- Passage to read:
'''

Despite record surplus, Gov. Newsom wants new water, phone taxes

Gov. Gavin Newsom’s has called for a first-ever water tax and an added fee on phone bills at a time when the state is enjoying what recently departed state Legislative Analyst Mac Taylor called “extraordinary” budget health. Newsom said last week that experts now forecast a $21.5 billion budget windfall in 2019-20. Until recent years, the optics of asking the public to pay more with an overflowing budget would have seemed impossible to overcome.

Specific details have not yet emerged on Newsom’s plan, but it’s expected to be similar to a rejected 2018 proposal from state Sen. Bill Monning, D-Carmel, to tax residential customers 95 cents a month to help fund water improvements in rural farming communities in the Central Valley and throughout the state.

It would raise about $110 million to get clean water to what the McClatchy News Service estimated last year to be 360,000 people without such access. Others looking at the problem see it as much worse. Newsom said 1 million residents face health risks from their own water supplies.

Newsom emphasized what a priority the water tax would be for him on Friday by taking his cabinet on a “surprise” tour of affected Central Valley communities.

The dairy industry would also face $30 million in new fees. The $140 million annually that Newsom hopes to get from his plan is dwarfed by money already available from a $7.5 billion 2014 state water bond. While the largest chunk of the bond – $2.7 billion – was reserved for water storage projects, one of its listed priorities for the remaining $4.8 billion was providing access to clean water.

Howard Jarvis Taxpayers Association President Jon Coupal saw Newsom’s water tax plan as part of a historical continuum. He told the Sacramento Bee it was only the latest example “of California’s knee-jerk reaction to default to a new tax whenever there’s a new problem.”

'''

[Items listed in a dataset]
'''

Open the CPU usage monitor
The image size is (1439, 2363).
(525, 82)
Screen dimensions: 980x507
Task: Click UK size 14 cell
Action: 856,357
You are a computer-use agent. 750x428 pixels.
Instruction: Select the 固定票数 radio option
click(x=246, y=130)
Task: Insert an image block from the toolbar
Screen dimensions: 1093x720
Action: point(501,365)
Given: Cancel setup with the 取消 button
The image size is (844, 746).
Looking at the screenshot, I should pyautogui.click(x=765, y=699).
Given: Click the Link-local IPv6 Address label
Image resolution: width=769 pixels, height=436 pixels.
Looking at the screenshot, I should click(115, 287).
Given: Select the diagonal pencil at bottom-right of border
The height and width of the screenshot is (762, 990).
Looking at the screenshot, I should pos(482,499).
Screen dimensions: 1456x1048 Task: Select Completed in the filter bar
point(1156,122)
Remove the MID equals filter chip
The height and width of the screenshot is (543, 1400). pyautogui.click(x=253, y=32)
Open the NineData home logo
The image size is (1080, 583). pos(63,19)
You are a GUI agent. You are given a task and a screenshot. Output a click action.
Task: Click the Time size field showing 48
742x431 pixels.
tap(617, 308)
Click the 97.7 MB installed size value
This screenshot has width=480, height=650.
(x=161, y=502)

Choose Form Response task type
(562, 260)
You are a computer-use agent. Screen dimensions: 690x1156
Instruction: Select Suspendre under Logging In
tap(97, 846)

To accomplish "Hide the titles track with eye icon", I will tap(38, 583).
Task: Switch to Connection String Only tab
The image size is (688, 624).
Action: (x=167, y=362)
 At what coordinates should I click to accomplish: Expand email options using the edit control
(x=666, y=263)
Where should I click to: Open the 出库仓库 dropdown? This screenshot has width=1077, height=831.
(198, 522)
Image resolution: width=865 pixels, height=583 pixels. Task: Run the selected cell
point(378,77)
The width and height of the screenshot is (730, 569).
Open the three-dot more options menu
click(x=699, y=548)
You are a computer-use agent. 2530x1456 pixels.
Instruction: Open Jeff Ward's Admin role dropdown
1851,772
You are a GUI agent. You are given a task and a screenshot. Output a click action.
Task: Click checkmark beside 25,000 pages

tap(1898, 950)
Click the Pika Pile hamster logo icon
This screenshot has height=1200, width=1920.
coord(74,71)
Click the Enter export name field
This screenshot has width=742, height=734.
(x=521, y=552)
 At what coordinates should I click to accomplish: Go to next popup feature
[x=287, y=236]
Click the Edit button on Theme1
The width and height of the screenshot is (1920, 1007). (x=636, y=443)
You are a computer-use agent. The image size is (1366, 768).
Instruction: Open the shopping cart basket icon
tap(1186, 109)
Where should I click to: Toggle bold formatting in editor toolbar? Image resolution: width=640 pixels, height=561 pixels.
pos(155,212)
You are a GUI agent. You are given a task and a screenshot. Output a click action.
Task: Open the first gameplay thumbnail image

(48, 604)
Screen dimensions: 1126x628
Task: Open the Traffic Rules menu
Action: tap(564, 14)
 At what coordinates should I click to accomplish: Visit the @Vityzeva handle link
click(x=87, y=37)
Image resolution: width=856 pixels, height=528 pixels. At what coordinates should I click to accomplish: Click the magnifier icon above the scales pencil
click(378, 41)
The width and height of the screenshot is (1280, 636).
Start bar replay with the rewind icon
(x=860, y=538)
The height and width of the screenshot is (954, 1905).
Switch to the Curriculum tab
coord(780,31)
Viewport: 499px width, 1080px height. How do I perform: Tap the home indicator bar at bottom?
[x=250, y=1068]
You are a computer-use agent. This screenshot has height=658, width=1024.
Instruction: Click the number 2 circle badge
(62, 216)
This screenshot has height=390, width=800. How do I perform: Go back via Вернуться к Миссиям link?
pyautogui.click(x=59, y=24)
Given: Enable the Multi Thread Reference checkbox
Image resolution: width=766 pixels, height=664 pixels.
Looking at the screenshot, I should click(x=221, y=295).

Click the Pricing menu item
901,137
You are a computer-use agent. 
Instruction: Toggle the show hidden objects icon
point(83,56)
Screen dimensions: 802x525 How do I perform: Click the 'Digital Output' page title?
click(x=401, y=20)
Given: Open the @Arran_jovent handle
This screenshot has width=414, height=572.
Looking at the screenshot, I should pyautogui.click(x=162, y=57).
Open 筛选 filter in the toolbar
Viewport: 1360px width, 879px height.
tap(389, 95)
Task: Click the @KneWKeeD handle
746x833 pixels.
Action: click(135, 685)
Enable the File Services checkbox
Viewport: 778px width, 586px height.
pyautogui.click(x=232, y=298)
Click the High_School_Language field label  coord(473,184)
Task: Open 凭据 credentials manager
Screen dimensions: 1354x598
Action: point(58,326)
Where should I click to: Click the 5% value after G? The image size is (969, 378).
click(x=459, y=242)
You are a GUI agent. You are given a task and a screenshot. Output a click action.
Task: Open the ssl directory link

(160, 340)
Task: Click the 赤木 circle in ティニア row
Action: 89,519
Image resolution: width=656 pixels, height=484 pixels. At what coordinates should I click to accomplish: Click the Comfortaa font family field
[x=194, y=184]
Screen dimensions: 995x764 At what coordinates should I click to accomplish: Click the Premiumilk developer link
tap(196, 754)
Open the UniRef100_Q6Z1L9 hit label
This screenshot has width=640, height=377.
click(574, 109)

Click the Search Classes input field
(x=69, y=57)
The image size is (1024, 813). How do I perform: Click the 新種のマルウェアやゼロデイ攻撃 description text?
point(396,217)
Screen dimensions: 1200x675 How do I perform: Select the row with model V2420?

'''

- Exercises to complete:
1. Reproduce the passage of the article on Newsom's water tax plan from "Newsom emphasized what" up to and including "to clean water.".
2. Carry on the article on Newsom's water tax plan, picking up after its final sentence.

- Task-by-task results:
1.
Newsom emphasized what a priority the water tax would be for him on Friday by taking his cabinet on a “surprise” tour of affected Central Valley communities.

The dairy industry would also face $30 million in new fees. The $140 million annually that Newsom hopes to get from his plan is dwarfed by money already available from a $7.5 billion 2014 state water bond. While the largest chunk of the bond – $2.7 billion – was reserved for water storage projects, one of its listed priorities for the remaining $4.8 billion was providing access to clean water.

2.
But Newsom depicted his 2019-20 budget as reflecting discipline, touting its emphasis on continuing to add to the state’s rainy day fund and his commitment to prepay some of CalPERS’ and CalSTRS’ unfunded long-term liabilities. Finance officials say every $1 billion prepaid now saves more than $2 billion in the long haul.

Governor cites urgent need to upgrade 911 system

Newsom also confirmed that he wants to add a 20- to 80-cent fee on monthly cellphone and landline bills to upgrade the 911 emergency notification system. That would take a two-thirds vote of the Legislature.

A similar proposal died late in the legislative session amid fears that it was a regressive tax that could cause headaches for incumbents on the November ballot.

But Newsom depicts the fee as a vital part of upgrading a 911 system that has outdated technology and is not up to the challenge of keeping safe a state facing devastating wildfires on a yearly basis.

The 911 fee was part of a larger wildfire-response program Newsom announced last week in the aftermath of last fall’s Camp fire in Butte County that killed at least 86 people and destroyed about 14,000 homes and the Woolsey Fire in Ventura and Los Angeles Counties that caused three deaths and torched 1,500 homes.

The governor wants to add $105 million to the $200 million already earmarked for improved wildfire response efforts in fiscal 2019-20. The extra money would be used to boost forest clearing efforts, to expand emergency fire rescue crews and more.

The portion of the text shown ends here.